My ancestors were busy bees. They made babies and built cities.

I have had to scratch out most of the work I had done when I found out I was only copying incorrect information, hearsay, family legends and falsehoods. I have forced myself to only write down facts that can be backed up with proper documentation: census, wills, marriage and military records. That applies to vital statistics: name, spouse, parents and offsprings, or “issue” as they’re called. That has scaled back my stack of index cards from over 100 to about 25. That’s a lot of culling, and it’s depressing! I still haven’t found the missing link between my own little self and the Mayflower passengers but I haven’t given up yet.

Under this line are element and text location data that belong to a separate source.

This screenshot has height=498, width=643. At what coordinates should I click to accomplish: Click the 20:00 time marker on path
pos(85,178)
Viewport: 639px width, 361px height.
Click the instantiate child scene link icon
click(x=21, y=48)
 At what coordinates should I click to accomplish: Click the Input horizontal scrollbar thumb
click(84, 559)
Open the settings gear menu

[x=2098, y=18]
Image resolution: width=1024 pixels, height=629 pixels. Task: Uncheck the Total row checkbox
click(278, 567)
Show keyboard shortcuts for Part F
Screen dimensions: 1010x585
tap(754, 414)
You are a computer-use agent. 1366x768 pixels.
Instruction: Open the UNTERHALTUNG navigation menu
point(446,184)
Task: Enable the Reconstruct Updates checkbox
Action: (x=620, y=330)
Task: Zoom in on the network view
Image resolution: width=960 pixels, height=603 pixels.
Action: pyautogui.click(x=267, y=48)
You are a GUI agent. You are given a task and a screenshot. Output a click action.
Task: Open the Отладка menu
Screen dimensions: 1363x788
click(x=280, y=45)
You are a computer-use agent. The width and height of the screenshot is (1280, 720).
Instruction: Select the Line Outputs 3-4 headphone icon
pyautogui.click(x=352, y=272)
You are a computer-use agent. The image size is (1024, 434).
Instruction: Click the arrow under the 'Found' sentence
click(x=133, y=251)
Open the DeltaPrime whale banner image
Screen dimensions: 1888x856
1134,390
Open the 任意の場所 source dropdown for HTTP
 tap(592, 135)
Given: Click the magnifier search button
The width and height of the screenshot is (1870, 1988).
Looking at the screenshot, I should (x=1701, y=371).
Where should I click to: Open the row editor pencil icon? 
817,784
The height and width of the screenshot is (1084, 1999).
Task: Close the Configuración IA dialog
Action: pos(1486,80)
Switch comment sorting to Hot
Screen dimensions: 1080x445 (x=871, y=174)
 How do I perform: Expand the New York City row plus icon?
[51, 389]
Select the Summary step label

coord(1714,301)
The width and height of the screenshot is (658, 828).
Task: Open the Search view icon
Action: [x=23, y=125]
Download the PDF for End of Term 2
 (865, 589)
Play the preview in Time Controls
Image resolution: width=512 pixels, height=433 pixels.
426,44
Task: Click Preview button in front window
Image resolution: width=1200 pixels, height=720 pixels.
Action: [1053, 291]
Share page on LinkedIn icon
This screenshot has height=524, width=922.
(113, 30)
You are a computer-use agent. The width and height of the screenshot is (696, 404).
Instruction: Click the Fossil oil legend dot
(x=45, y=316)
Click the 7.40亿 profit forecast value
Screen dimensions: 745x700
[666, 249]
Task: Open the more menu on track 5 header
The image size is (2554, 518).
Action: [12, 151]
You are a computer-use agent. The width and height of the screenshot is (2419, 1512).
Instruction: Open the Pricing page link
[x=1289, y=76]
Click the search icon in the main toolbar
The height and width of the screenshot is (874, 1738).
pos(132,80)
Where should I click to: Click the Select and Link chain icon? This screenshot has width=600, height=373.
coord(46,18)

But there are a lot of stories within the wills, and in the historical archives around the country. My lot is responsible for the creation of 4 towns: Rogersville, Morgantown, Hoschton and Double Springs.

I think.

I am still not convinced. I do enjoy the stories, the high I get when I find an interesting anecdote, but when you take into consideration how common for instance the surname “Morgan” is, it is easy to believe you’re a descendant of “James Morgan” or any other popular names. If Edward Morgan had 10 children, and James is one of the most common names of the time, you’re pretty sure one of his sons will be a James. Does it make him your thrice-removed grandfather? I don’t think so. But a lot of these tidbits of information are available on the internet.

I have always imagined my ancestors, not on the pages of history books, but as the extras in the documentaries you see on the history channel (before it became about pawn shops). My people were the people in the background, the ones no one notices. The secondary characters no one remembers from Steinbeck’s novels. The ones with unmarked graves and without wills, but with loved ones who mourned them nonetheless.

The pictures of my grandmother’s generation look like Dorothea Lange’s work, and I am proud of that.